Work request: Each line that contains the word "checkbox" counts once; give the total for the records below and nothing else.

▼

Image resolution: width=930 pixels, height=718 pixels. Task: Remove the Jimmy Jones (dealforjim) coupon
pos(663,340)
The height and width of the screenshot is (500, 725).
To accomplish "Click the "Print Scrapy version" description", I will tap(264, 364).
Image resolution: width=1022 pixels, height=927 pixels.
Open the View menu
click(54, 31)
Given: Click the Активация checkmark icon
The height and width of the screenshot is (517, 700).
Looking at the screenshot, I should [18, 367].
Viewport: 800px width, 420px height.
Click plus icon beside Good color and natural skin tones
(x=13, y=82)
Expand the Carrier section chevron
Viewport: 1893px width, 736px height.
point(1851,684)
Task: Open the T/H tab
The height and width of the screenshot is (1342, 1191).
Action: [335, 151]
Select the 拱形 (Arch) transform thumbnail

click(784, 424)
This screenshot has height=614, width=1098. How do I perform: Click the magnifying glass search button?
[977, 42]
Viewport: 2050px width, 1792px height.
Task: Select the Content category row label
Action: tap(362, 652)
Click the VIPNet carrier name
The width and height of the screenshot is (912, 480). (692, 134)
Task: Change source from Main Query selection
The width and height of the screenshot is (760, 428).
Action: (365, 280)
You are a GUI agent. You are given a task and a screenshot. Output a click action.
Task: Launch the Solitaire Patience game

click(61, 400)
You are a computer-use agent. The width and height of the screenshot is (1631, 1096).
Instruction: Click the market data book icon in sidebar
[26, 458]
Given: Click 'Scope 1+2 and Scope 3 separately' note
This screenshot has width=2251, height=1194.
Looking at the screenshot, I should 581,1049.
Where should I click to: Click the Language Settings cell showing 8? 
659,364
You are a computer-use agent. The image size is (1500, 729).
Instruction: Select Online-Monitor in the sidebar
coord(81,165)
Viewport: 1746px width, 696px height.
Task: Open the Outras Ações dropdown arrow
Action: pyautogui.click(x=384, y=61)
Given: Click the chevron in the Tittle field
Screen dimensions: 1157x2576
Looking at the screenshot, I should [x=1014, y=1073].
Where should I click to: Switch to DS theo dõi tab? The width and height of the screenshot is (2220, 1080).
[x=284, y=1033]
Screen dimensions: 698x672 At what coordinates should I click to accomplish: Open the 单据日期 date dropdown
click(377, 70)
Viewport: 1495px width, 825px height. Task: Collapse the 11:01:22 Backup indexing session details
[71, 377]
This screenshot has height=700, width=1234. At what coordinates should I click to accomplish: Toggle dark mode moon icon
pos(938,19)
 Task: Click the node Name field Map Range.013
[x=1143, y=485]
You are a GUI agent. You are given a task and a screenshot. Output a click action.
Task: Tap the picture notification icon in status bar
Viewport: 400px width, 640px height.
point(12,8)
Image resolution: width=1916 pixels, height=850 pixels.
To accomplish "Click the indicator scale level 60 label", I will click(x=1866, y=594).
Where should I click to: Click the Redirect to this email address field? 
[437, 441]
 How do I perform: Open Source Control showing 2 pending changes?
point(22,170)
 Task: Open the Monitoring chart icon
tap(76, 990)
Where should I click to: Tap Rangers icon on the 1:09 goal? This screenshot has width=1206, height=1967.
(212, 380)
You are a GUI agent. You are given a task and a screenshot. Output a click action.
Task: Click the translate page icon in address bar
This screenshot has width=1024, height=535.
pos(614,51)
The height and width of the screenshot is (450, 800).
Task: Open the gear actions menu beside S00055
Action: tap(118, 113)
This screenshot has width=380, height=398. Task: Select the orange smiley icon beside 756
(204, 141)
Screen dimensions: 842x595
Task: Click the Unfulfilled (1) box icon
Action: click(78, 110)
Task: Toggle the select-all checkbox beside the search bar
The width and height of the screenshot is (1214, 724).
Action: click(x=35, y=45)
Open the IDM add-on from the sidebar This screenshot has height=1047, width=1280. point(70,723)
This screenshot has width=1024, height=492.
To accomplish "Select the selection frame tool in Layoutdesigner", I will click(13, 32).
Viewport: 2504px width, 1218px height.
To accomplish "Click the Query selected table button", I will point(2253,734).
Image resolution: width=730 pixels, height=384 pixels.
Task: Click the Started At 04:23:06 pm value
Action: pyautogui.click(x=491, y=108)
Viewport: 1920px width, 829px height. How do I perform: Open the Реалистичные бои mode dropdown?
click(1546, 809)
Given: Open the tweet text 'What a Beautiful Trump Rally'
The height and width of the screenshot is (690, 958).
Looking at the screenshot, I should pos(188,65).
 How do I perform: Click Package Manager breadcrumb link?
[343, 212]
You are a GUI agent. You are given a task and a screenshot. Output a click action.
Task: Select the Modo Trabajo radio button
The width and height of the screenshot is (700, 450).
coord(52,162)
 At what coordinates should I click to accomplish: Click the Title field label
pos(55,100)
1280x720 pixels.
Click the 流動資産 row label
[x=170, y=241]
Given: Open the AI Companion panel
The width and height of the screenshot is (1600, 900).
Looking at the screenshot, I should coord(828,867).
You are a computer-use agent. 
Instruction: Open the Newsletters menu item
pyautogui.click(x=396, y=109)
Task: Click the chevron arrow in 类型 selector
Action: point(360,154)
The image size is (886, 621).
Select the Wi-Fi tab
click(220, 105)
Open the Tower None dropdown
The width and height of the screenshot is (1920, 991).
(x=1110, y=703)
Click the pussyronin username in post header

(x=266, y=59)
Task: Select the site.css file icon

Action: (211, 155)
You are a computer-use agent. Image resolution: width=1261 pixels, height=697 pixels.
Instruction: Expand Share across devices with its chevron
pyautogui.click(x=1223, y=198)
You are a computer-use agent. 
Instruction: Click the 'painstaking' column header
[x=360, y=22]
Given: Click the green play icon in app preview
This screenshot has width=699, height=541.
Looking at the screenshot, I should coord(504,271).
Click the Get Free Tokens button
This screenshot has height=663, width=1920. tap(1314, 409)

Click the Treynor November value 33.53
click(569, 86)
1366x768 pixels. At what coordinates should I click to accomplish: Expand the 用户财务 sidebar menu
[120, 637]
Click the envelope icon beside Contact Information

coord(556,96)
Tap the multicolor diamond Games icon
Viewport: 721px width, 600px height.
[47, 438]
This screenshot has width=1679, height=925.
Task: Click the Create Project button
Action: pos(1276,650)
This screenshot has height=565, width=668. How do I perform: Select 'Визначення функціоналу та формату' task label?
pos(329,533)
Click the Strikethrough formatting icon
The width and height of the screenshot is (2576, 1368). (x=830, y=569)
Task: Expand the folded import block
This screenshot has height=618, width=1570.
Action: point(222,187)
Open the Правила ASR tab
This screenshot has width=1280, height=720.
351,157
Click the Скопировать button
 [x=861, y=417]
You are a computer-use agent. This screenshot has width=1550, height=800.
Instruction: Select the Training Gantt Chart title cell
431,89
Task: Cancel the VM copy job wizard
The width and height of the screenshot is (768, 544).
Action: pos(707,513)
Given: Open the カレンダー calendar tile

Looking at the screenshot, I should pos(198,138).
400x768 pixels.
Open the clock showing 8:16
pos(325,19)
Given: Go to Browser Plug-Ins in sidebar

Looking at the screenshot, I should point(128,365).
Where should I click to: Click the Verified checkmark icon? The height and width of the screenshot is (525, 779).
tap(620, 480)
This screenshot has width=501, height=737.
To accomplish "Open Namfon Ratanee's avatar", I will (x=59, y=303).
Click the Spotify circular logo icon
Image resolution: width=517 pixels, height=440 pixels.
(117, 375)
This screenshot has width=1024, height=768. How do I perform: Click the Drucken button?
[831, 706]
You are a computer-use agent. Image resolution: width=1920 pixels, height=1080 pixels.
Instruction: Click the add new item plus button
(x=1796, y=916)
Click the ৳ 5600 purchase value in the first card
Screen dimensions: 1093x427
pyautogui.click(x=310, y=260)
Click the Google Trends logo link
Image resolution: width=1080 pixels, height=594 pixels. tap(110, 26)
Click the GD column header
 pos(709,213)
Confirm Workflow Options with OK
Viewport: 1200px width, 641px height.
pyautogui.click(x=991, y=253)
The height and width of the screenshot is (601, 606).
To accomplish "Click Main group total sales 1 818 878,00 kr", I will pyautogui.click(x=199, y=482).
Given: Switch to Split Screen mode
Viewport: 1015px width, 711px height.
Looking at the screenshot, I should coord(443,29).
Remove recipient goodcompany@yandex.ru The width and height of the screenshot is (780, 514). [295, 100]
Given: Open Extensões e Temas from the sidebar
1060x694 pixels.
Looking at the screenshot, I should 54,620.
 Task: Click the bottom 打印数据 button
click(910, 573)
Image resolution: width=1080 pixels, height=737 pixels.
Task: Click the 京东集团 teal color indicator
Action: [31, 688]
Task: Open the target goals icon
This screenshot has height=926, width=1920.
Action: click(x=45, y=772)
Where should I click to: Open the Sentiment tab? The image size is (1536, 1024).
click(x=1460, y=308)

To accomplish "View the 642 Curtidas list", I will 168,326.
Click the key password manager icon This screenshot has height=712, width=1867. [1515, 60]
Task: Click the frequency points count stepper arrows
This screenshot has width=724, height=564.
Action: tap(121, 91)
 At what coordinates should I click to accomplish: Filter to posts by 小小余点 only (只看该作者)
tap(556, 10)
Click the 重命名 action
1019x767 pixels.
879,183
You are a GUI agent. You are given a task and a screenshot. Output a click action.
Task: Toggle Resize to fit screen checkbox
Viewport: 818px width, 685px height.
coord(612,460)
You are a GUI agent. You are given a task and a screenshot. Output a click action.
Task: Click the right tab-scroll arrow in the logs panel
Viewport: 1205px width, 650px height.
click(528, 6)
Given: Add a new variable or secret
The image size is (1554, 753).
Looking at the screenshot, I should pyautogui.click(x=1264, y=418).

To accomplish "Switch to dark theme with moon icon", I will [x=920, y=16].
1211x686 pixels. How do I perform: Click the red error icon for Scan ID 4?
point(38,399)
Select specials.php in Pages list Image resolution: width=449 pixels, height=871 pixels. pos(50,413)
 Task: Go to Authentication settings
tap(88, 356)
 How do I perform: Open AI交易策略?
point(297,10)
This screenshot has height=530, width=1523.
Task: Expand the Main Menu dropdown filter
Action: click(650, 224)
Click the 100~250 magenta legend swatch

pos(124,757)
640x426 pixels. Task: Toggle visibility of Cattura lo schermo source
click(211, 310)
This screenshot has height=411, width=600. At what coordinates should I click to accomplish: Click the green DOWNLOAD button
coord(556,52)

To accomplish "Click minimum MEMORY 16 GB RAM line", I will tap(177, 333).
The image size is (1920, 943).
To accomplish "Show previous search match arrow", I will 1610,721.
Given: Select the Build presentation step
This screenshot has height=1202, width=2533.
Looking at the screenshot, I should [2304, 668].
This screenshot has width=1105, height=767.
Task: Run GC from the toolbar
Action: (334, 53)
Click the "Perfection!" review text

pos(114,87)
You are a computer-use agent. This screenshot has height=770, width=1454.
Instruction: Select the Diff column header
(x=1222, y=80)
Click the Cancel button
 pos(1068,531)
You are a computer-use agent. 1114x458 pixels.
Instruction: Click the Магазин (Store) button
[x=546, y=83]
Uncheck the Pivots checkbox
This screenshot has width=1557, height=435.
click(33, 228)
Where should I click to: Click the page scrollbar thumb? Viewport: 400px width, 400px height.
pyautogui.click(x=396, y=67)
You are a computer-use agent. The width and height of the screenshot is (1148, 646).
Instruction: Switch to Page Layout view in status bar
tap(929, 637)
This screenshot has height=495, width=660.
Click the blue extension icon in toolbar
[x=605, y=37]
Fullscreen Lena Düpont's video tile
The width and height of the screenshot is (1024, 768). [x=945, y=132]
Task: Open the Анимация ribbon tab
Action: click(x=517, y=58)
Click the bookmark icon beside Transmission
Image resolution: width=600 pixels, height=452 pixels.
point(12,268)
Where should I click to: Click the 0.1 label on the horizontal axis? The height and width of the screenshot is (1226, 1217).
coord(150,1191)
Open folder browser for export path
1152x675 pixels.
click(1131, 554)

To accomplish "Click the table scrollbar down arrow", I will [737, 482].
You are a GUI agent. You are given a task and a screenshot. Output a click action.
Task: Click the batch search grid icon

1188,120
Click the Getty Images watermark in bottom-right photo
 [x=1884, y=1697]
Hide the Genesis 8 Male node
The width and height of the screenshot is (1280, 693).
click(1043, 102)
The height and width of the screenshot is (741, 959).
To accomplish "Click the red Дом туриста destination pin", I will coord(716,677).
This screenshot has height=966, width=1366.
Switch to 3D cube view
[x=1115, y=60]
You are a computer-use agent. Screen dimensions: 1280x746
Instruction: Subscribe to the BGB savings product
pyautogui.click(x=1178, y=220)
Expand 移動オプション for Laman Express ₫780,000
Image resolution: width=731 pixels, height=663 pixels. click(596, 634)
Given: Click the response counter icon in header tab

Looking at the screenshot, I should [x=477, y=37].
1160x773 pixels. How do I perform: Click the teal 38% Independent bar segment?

▲

Result of this task: 3